------ STORED DATA ------

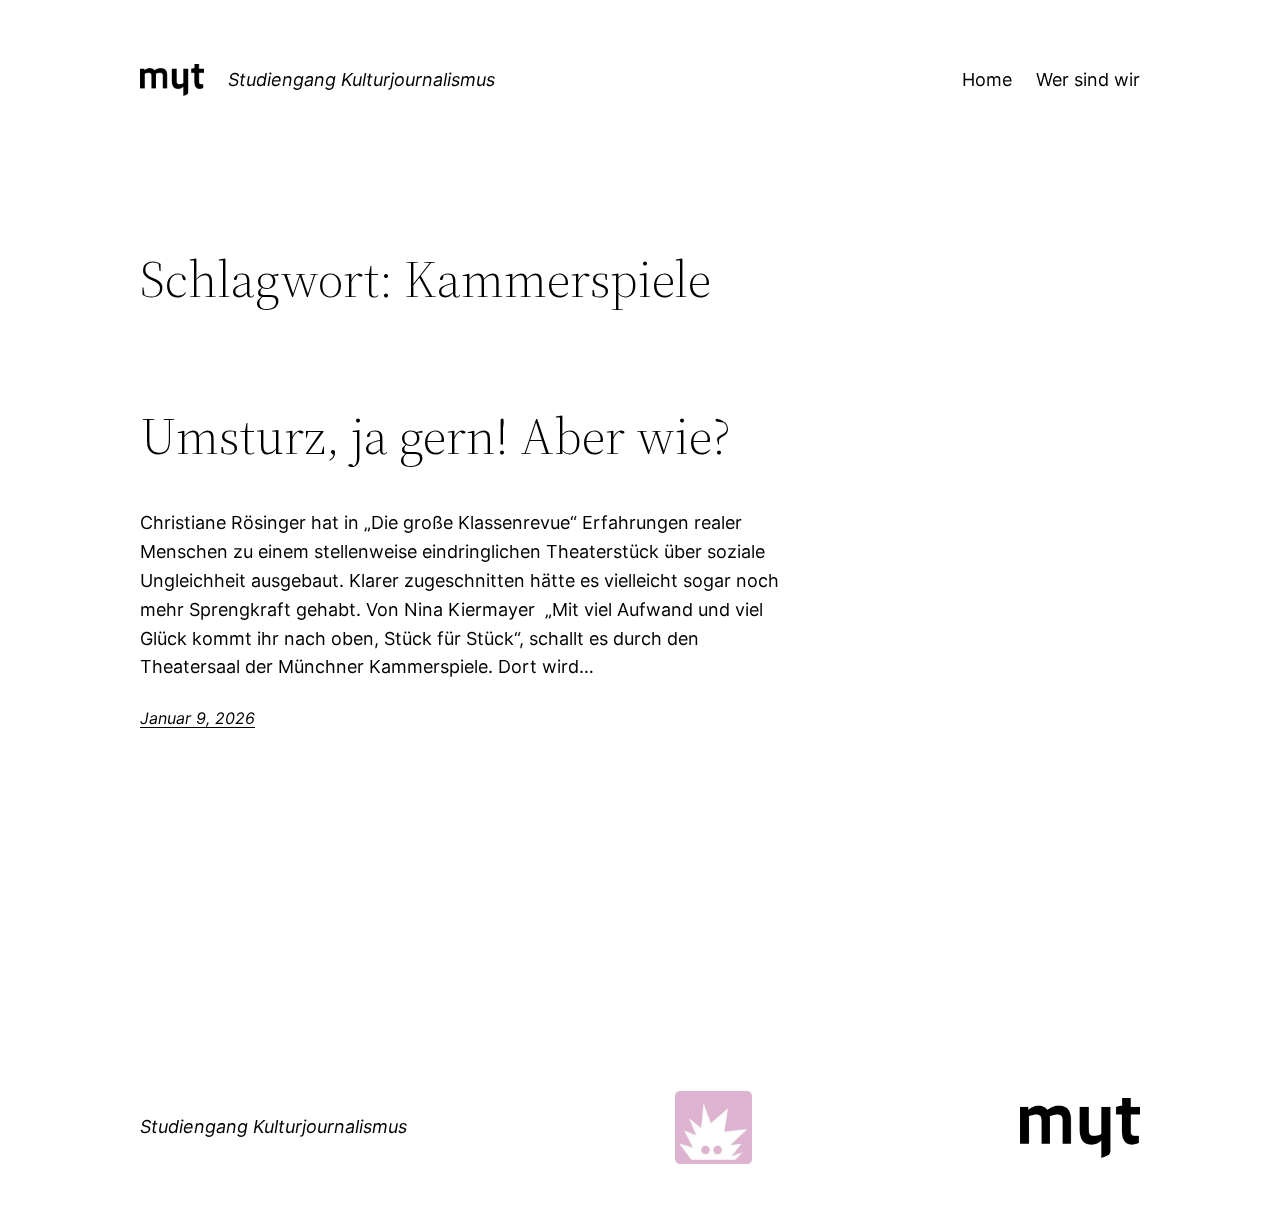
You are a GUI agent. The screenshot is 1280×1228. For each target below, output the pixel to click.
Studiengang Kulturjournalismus (361, 79)
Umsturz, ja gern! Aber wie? (435, 436)
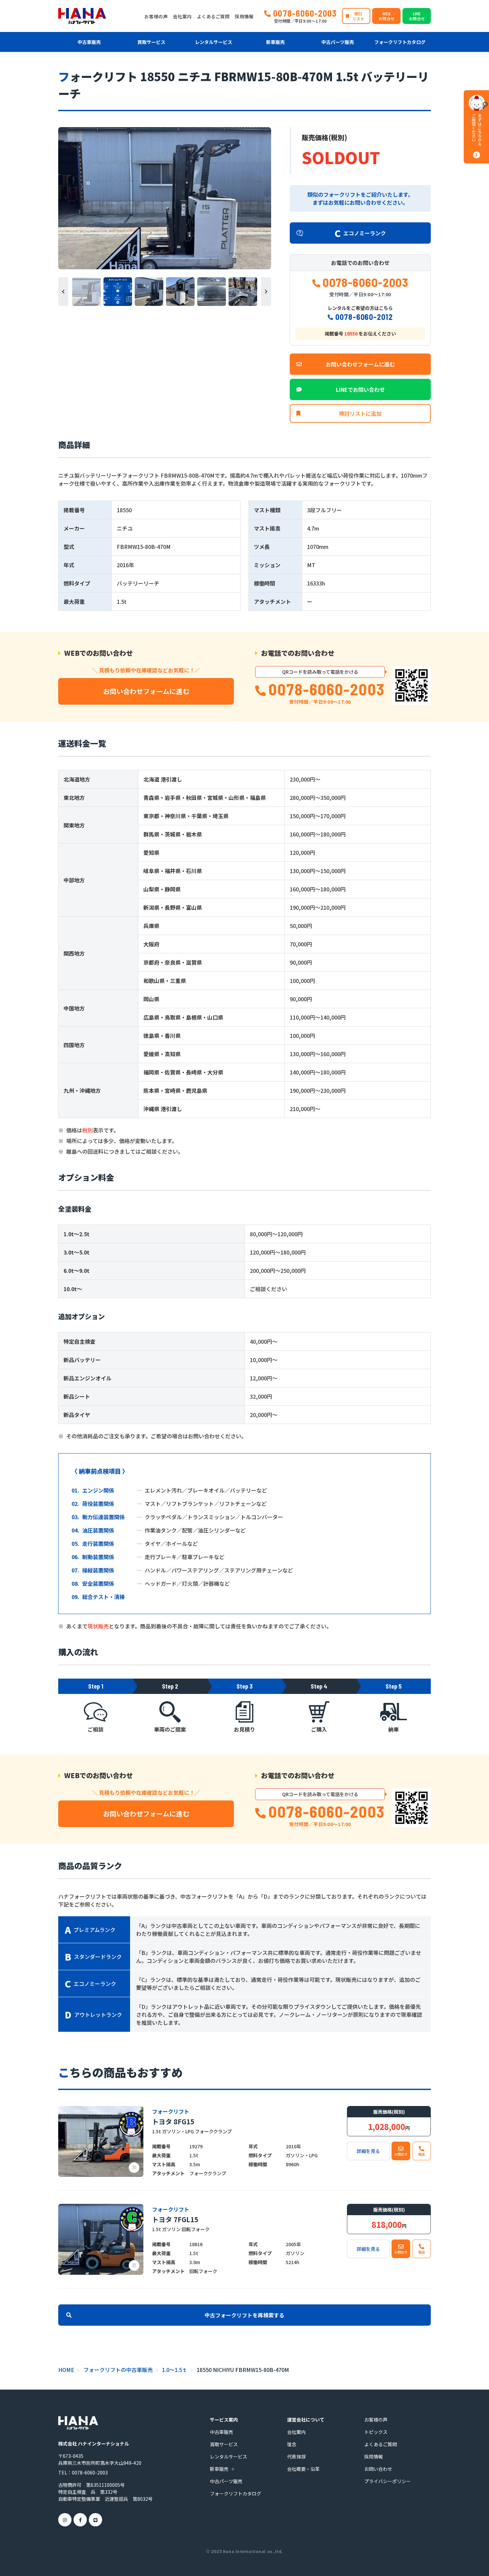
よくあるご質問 (213, 16)
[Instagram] (65, 2519)
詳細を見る (368, 2151)
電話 (421, 2154)
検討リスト (358, 16)
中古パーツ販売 (337, 42)
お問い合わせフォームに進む (360, 364)
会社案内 (182, 16)
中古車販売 (89, 42)
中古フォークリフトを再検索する (244, 2315)
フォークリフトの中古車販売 (118, 2370)
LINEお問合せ (417, 16)
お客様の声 (156, 16)
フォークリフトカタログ (399, 42)
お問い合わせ (378, 2468)
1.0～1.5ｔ (174, 2370)
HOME (66, 2370)
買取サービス (151, 42)
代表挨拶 (296, 2456)
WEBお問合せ (387, 16)
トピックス (376, 2432)
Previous (63, 291)
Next (266, 291)
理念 (291, 2444)
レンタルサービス (213, 42)
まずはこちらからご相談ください (476, 130)
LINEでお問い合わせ (360, 389)
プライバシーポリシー (387, 2481)
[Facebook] (80, 2519)
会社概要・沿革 (303, 2468)
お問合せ (401, 2154)
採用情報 (244, 16)
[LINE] (95, 2519)
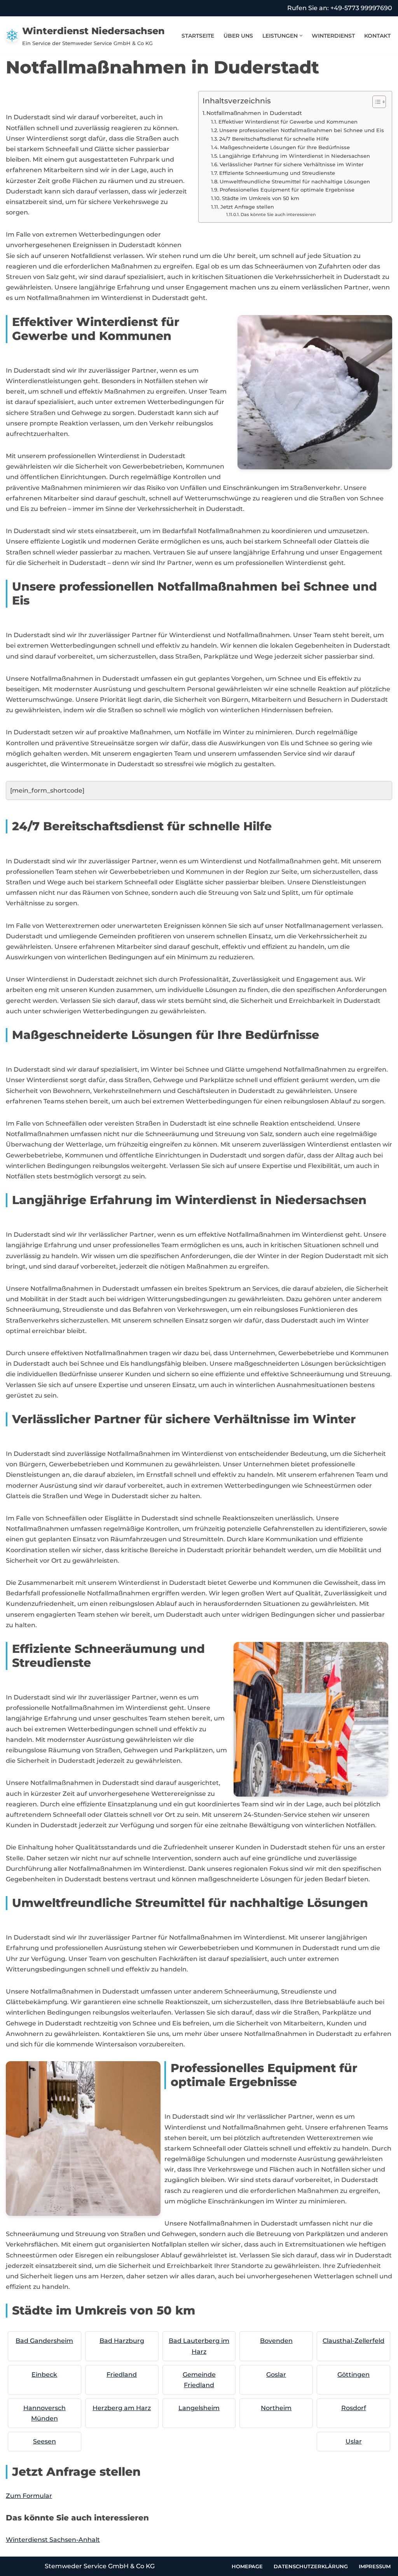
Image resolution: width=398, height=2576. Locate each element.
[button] (301, 35)
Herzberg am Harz (122, 2408)
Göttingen (353, 2374)
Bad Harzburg (122, 2340)
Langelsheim (199, 2408)
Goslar (276, 2374)
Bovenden (276, 2340)
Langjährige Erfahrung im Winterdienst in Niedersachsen (294, 156)
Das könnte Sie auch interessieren (278, 214)
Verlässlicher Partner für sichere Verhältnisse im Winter (291, 164)
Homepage (247, 2566)
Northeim (276, 2408)
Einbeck (44, 2374)
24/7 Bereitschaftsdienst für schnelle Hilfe (274, 139)
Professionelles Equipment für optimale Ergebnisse (287, 189)
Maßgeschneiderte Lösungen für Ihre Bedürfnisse (285, 147)
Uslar (354, 2441)
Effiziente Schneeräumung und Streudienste (277, 173)
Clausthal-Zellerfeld (353, 2340)
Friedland (121, 2374)
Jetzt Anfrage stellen (247, 207)
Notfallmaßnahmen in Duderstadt (254, 113)
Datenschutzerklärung (311, 2566)
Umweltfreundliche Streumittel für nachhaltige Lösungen (295, 181)
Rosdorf (353, 2408)
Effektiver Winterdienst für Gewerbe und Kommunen (288, 122)
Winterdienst (333, 35)
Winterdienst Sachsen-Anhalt (53, 2539)
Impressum (375, 2566)
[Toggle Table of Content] (375, 101)
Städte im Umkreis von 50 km (260, 198)
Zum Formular (29, 2495)
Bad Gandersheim (44, 2340)
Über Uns (238, 35)
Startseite (198, 35)
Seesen (44, 2441)
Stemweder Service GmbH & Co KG (100, 2566)
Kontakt (377, 35)
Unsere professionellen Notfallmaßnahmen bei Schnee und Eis (301, 130)
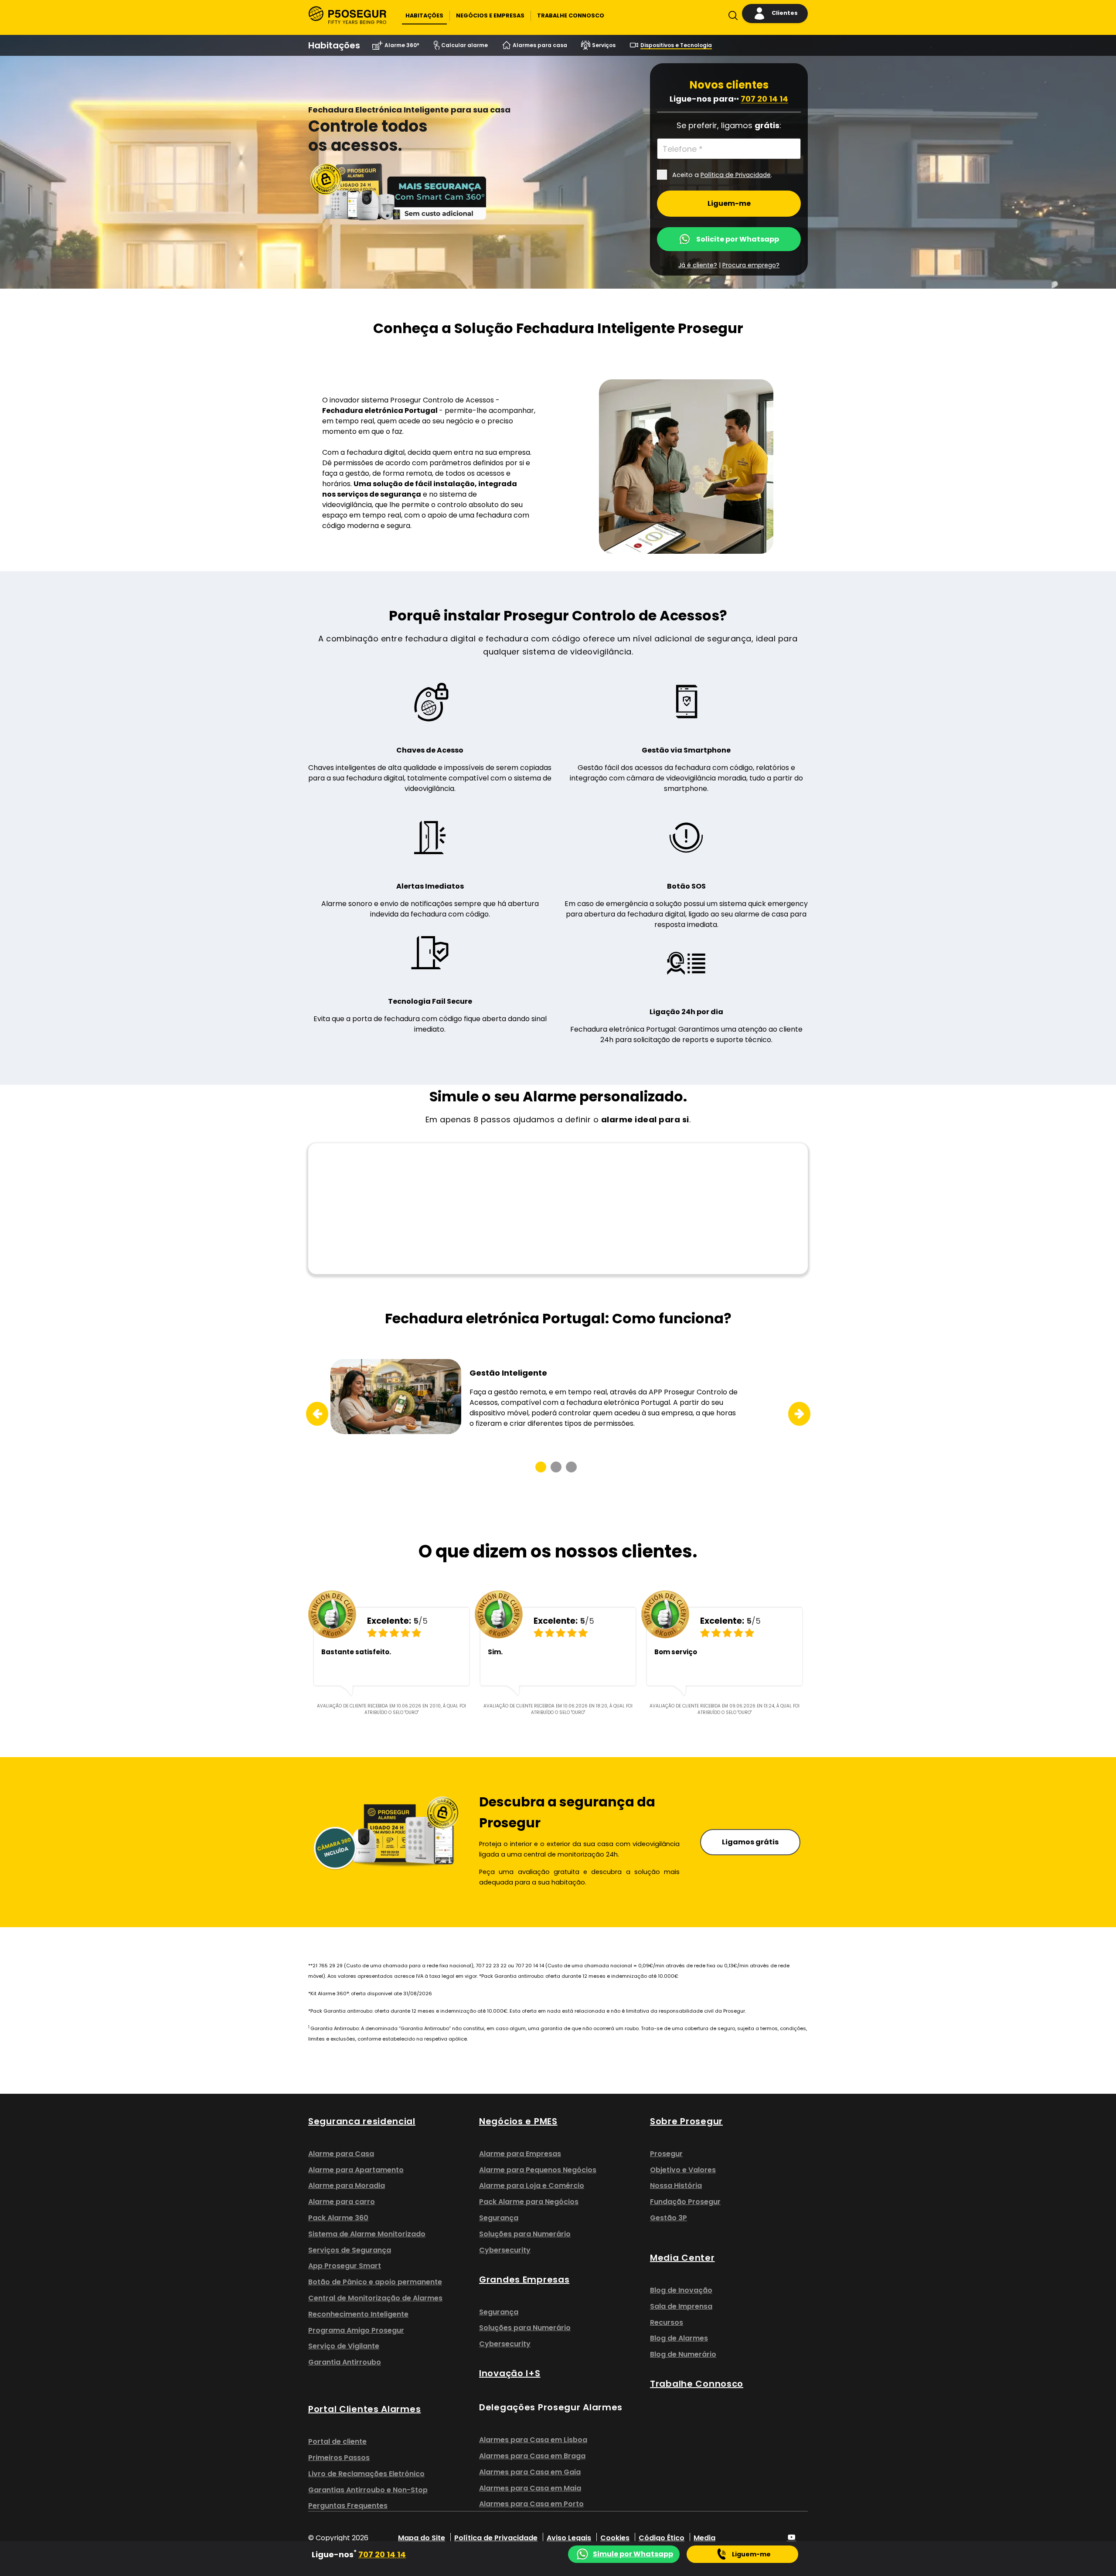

------

**PROMPT**
The answer must consist of each line in the entries above that includes "Notfallmaßnahmen".

**RESPONSE**
Notfallmaßnahmen in Duderstadt (254, 113)
Unsere professionellen Notfallmaßnahmen bei Schnee und Eis (301, 130)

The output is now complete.